Marcello Casal Jr./Agência Brasil - 6/5/2020
Marcello Casal Jr./Agência Brasil - 6/5/2020

Ata do Copom indica alta menor do juro nas próximas reuniões

Comitê já elevou a taxa por oito vezes consecutivas desde março de 2021

Thaís Barcellos e Eduardo Rodrigues, O Estado de S.Paulo

08 de fevereiro de 2022 | 08h35
Atualizado 08 de fevereiro de 2022 | 09h10

BRASÍLIA - O Comitê de Política Monetária (Copom) do Banco Central reforçou, em ata de seu último encontro, divulgada nesta terça, dia 8, que considera mais apropriada a estratégia em relação à taxa Selic de “ajustes adicionais em ritmo menor nas próximas reuniões”, depois da alta de 1,50 ponto porcentual, a 10,75%, na última semana.

“Concluiu-se que um novo ajuste de 1,50 ponto porcentual, seguido de ajustes adicionais em ritmo menor nas próximas reuniões, é a estratégia mais adequada para atingir aperto monetário suficiente e garantir a convergência da inflação ao longo do horizonte relevante, assim como a ancoragem das expectativas de prazos mais longos”, disse o Copom, na ata.

O comitê ainda informou que preferiu não indicar a magnitude dos próximos passos devido à incerteza “particularmente elevada” sobre os preços de importantes ativos e commodities e ao estágio do ciclo. O Copom já elevou a taxa Selic por oito vezes consecutivas desde o início do aperto monetário, em março de 2021, acumulando alta de 8,75 pontos porcentuais, o ajuste mais forte desde 1999.

“Finalmente, a incerteza particularmente elevada sobre preços de importantes ativos e commodities, assim como o estágio do ciclo, fez o Comitê considerar mais adequado, neste momento, não sinalizar a magnitude dos seus próximos ajustes.”

Inflação

Também na ata divulgada hoje, o Copom repetiu que a inflação ao consumidor segue elevada, com alta disseminada entre vários componentes, e mais persistente que o antecipado. 

"A alta nos preços dos bens industriais não arrefeceu e deve persistir no curto prazo, enquanto a inflação de serviços acelerou, ainda refletindo a gradual normalização da atividade no setor", repetiu o Copom, em avaliação semelhante à feita na reunião de dezembro.

Mais uma vez, o BC reconhece que os resultados mais recentes dos índices de preços vieram acima do esperado. Novamente, a surpresa inflacionária ocorreu tanto nos componentes mais voláteis como, principalmente, nos mais associados à inflação subjacente. "As diversas medidas de inflação subjacente apresentam-se acima do intervalo compatível com o cumprimento da meta para a inflação", completou o documento.

_ _ _ _ _ _ _

● **ENUNCIADO DA TAREFA**
Reproduza o trecho do texto fornecido a partir das palavras "Comitê já elevou" até as palavras "na última semana.", inclusive, substituindo "Copom" por "Comitê".

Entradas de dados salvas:
_ _ _ _ _ _ _

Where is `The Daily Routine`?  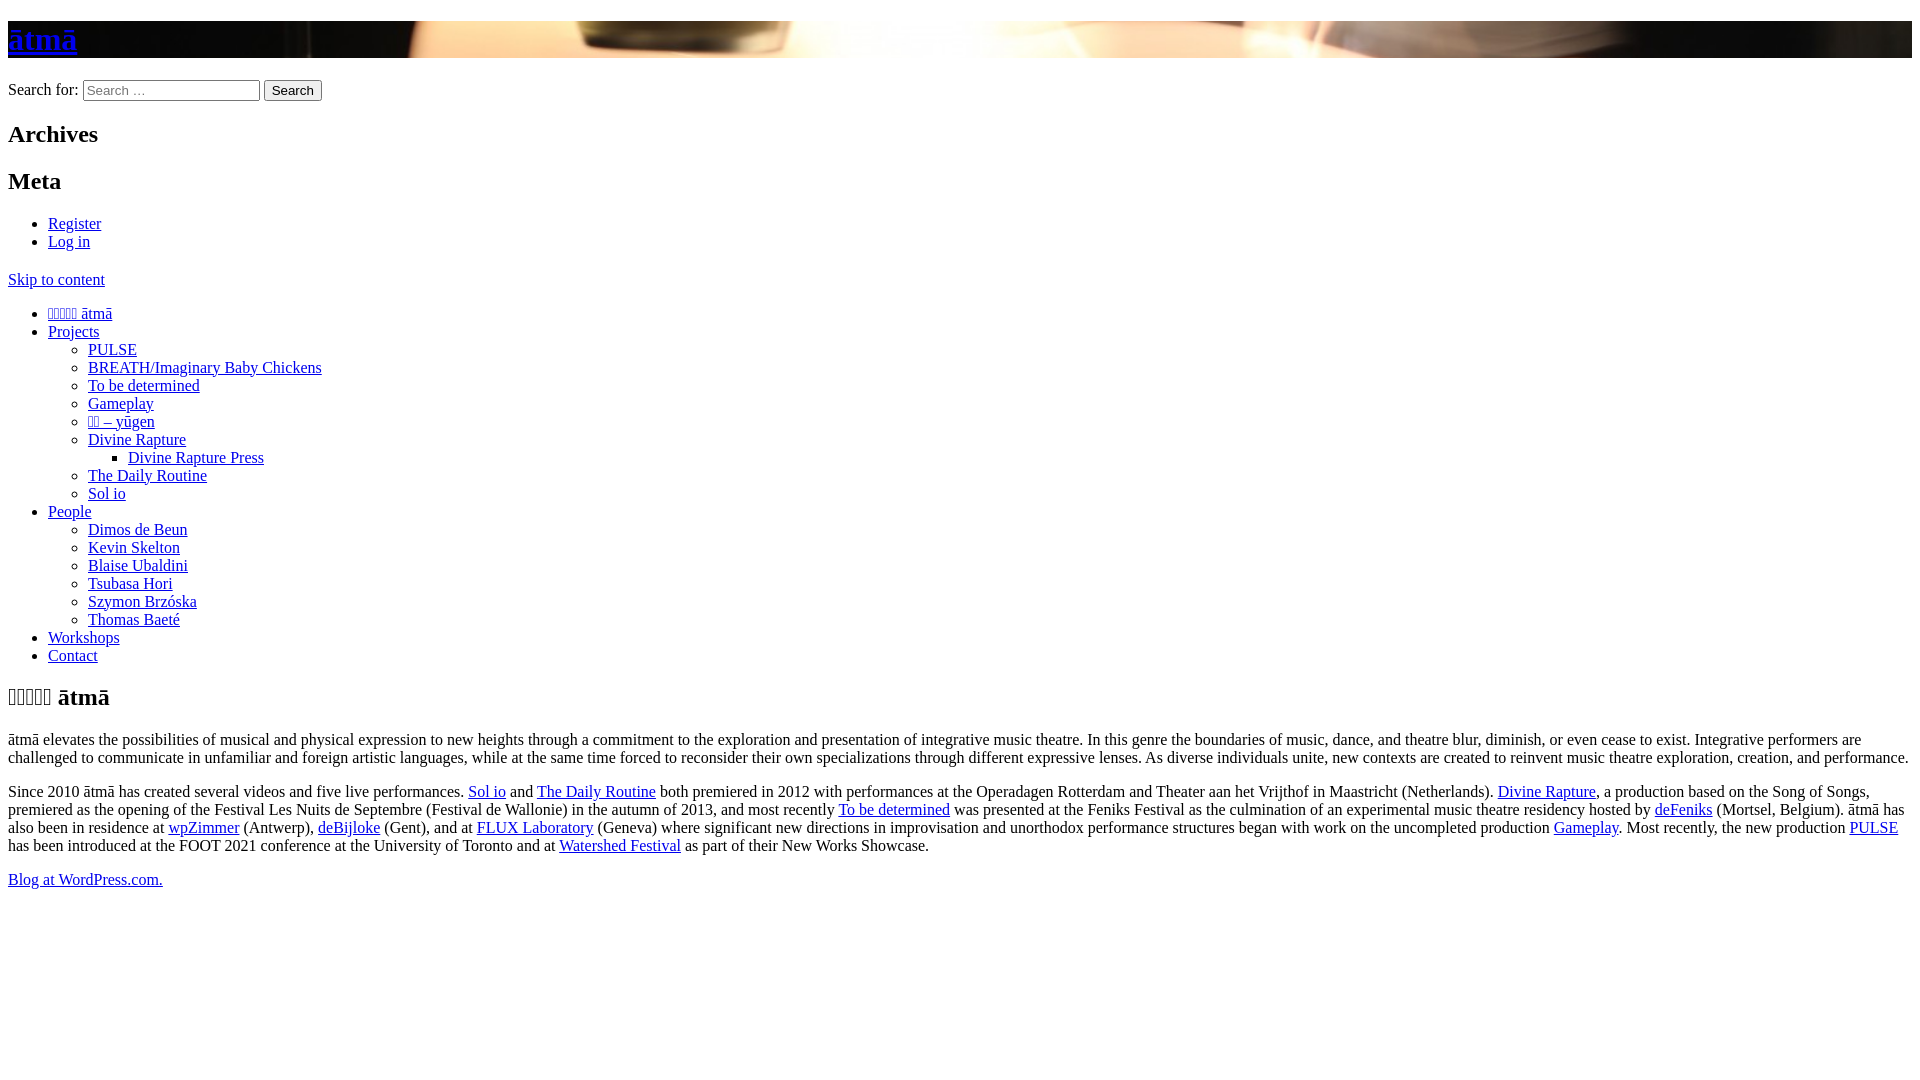 The Daily Routine is located at coordinates (596, 792).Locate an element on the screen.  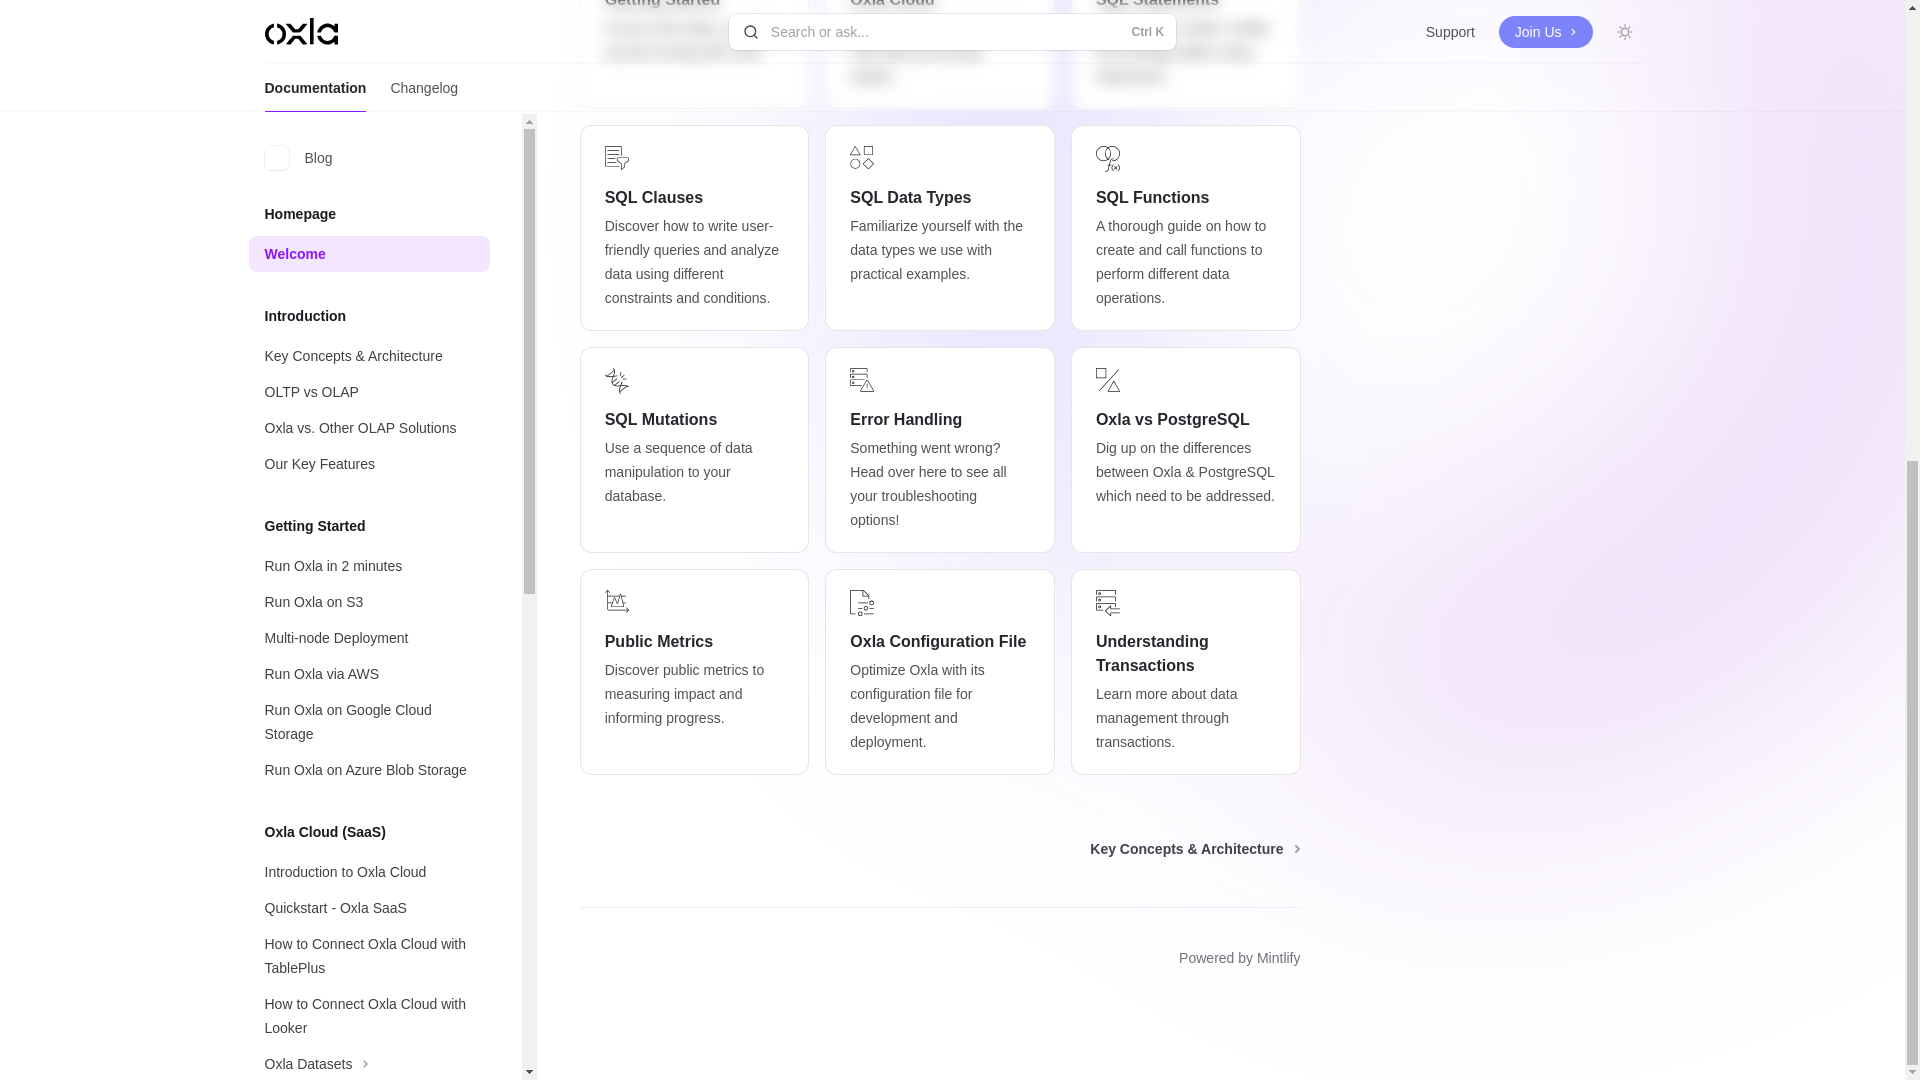
Quickstart - Oxla SaaS is located at coordinates (368, 108). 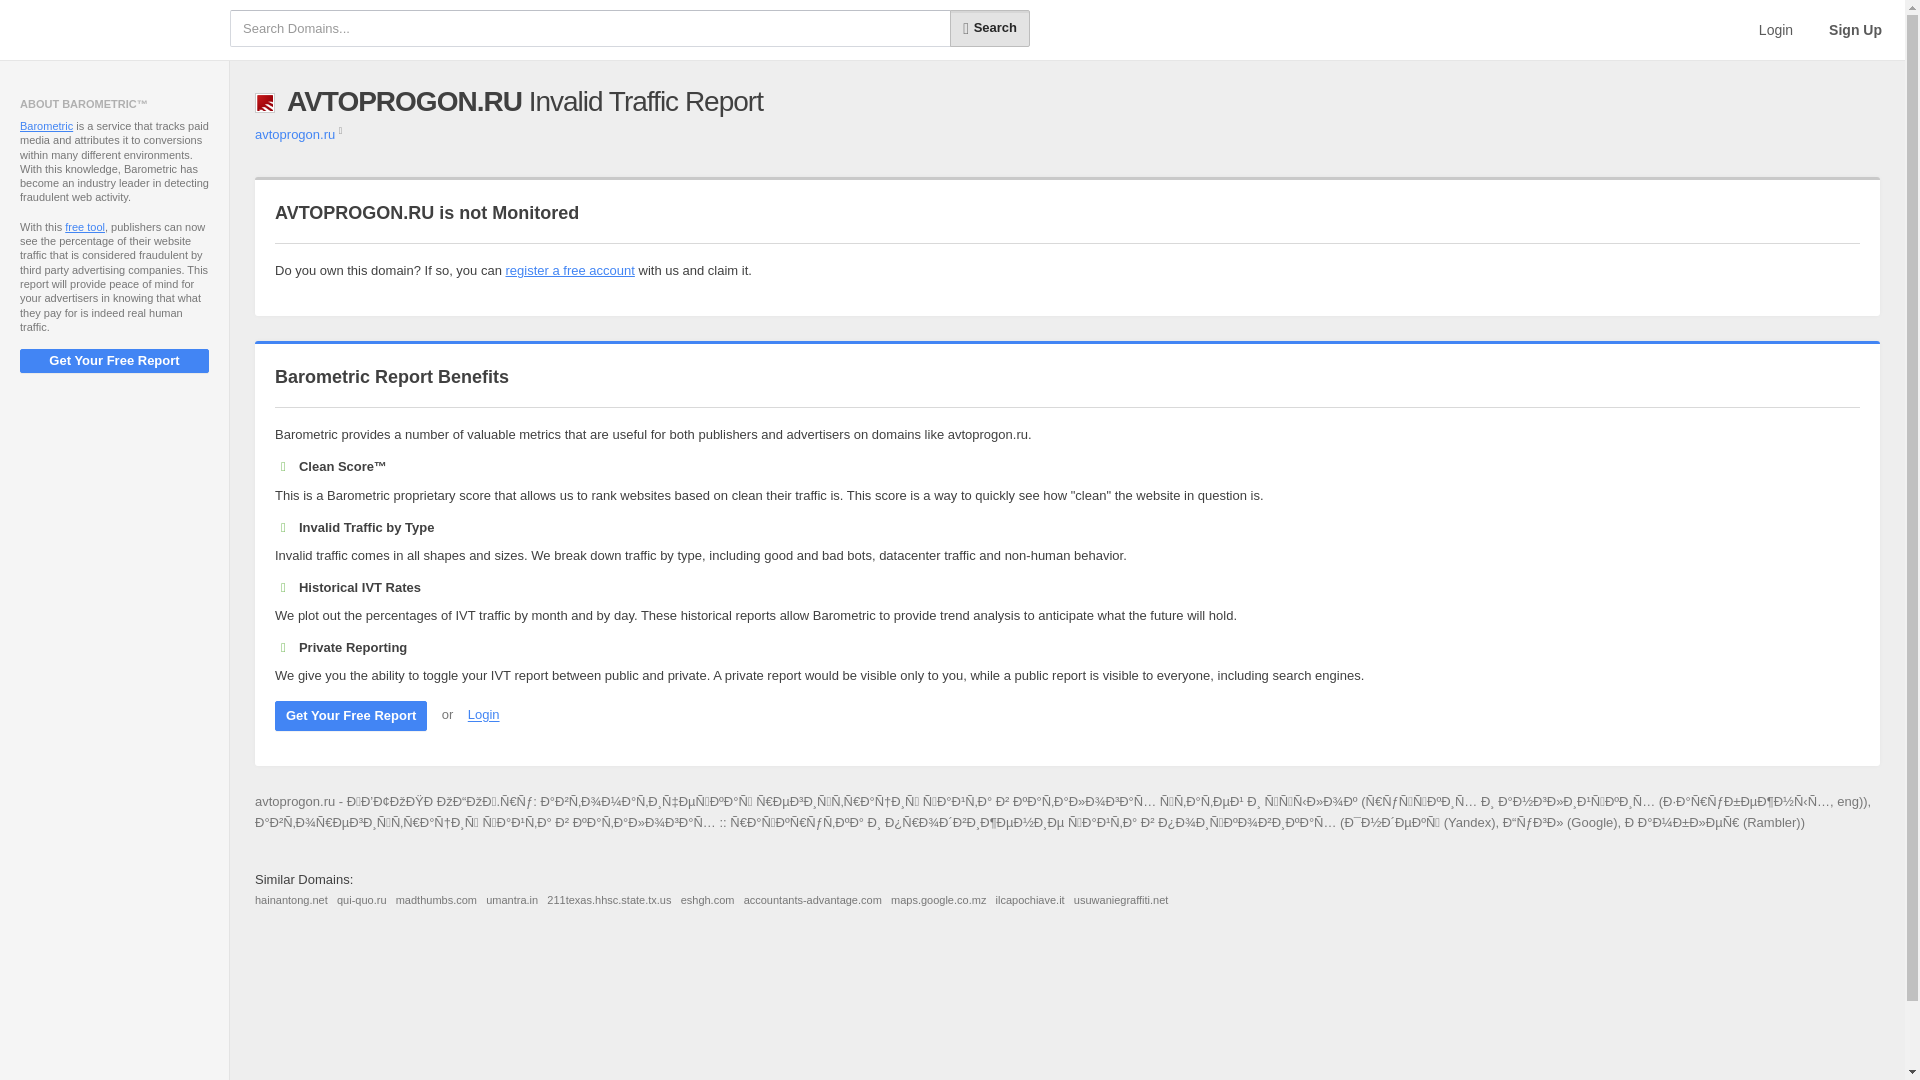 I want to click on umantra.in, so click(x=511, y=900).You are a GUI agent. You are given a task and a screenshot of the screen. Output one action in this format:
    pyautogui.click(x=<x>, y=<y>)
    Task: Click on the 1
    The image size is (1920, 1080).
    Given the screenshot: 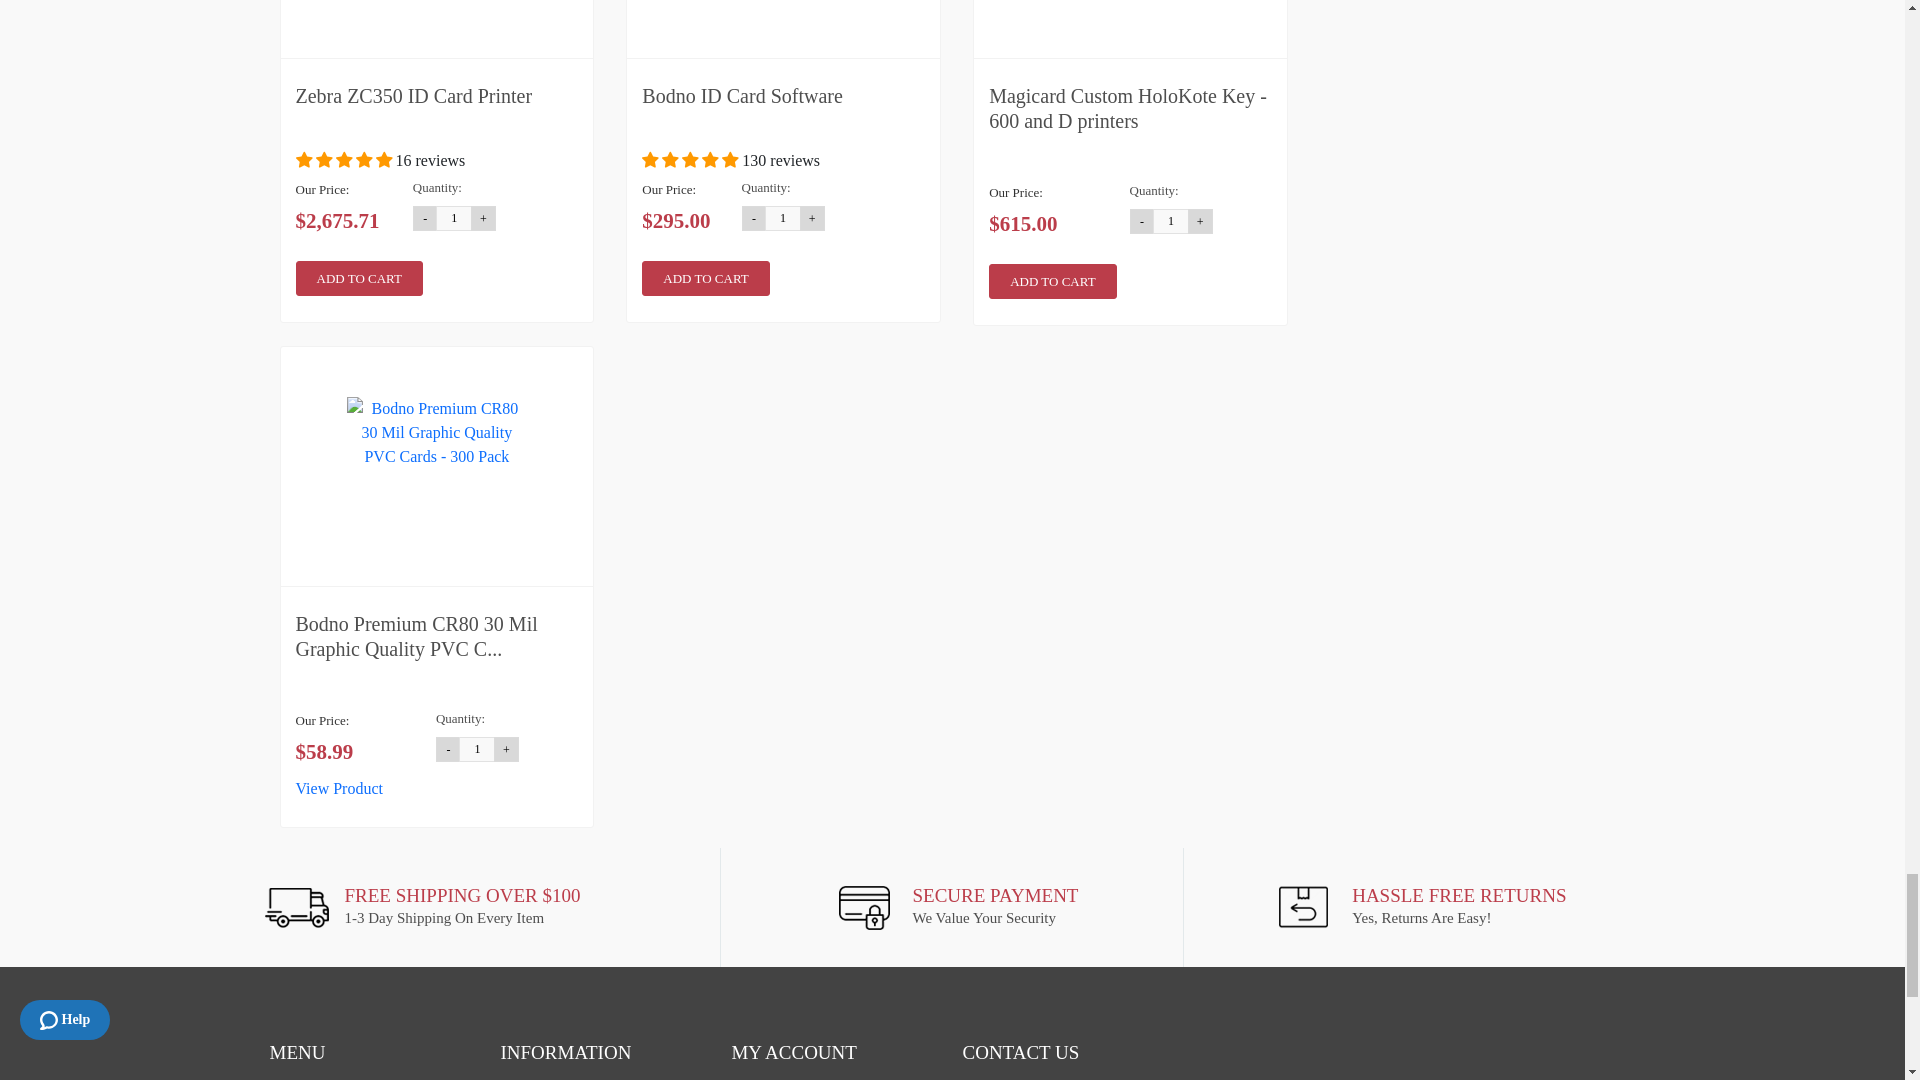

_ _ _ _ _ _ _

● **RESPOSTA À TAREFA**
Comitê já elevou a taxa por oito vezes consecutivas desde março de 2021

Thaís Barcellos e Eduardo Rodrigues, O Estado de S.Paulo

08 de fevereiro de 2022 | 08h35
Atualizado 08 de fevereiro de 2022 | 09h10

BRASÍLIA - O Comitê de Política Monetária (Comitê) do Banco Central reforçou, em ata de seu último encontro, divulgada nesta terça, dia 8, que considera mais apropriada a estratégia em relação à taxa Selic de “ajustes adicionais em ritmo menor nas próximas reuniões”, depois da alta de 1,50 ponto porcentual, a 10,75%, na última semana.